Work to complete - Repeat the records exactly as given. Do not include the pictures.

Exercise data -
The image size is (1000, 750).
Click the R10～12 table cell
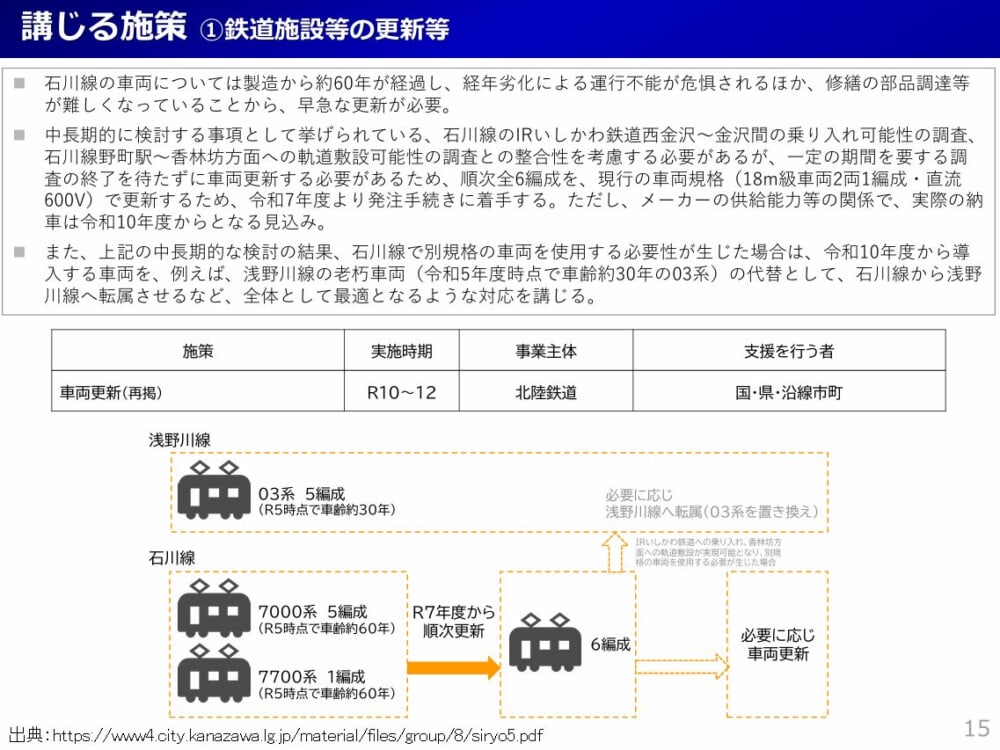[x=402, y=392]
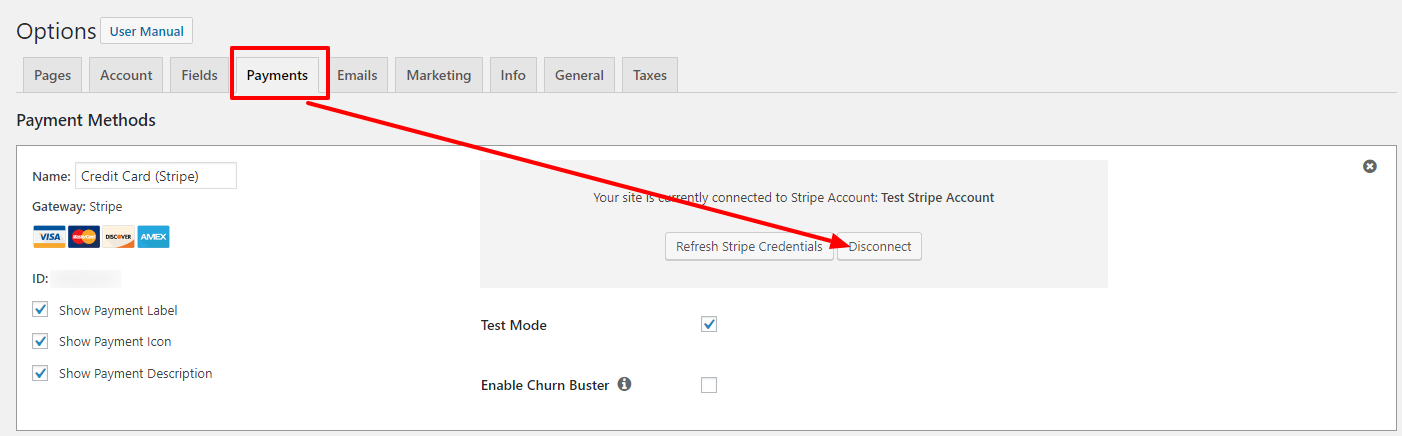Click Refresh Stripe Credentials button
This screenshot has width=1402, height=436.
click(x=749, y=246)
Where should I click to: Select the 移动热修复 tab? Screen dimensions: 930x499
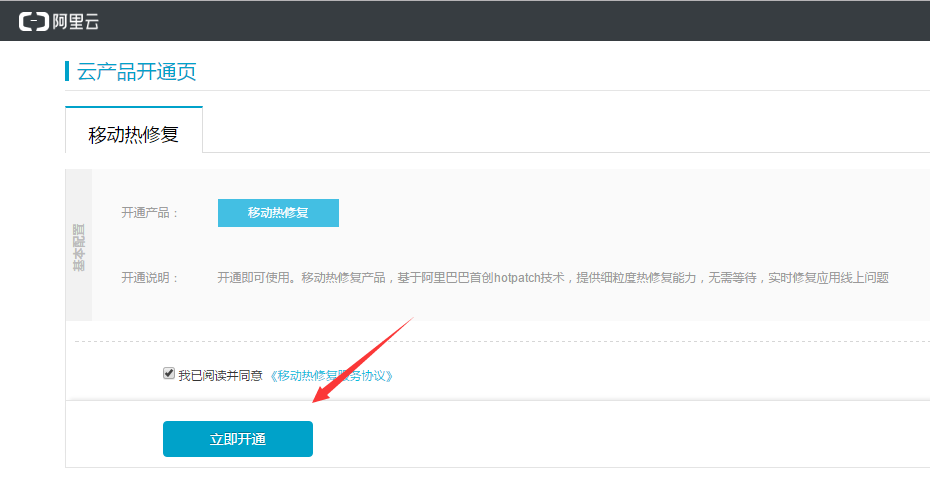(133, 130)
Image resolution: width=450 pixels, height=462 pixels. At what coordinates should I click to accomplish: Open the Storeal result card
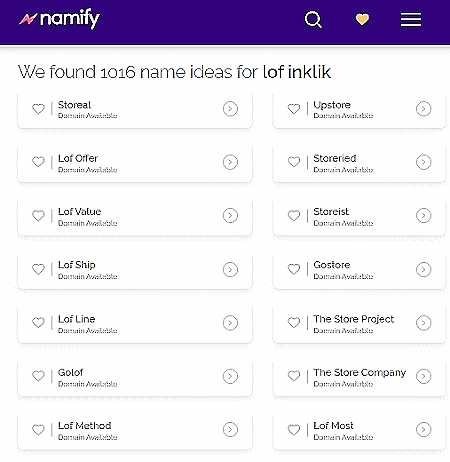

Your solution -
The image size is (1000, 750).
Click the R10～12 table cell
[x=402, y=392]
Click Refresh Stripe Credentials button
This screenshot has width=1402, height=436.
click(x=749, y=246)
Where should I click to: Select the 移动热修复 tab? Screen dimensions: 930x499
(133, 130)
Image resolution: width=450 pixels, height=462 pixels. At what coordinates should I click to accomplish: Open the Storeal result card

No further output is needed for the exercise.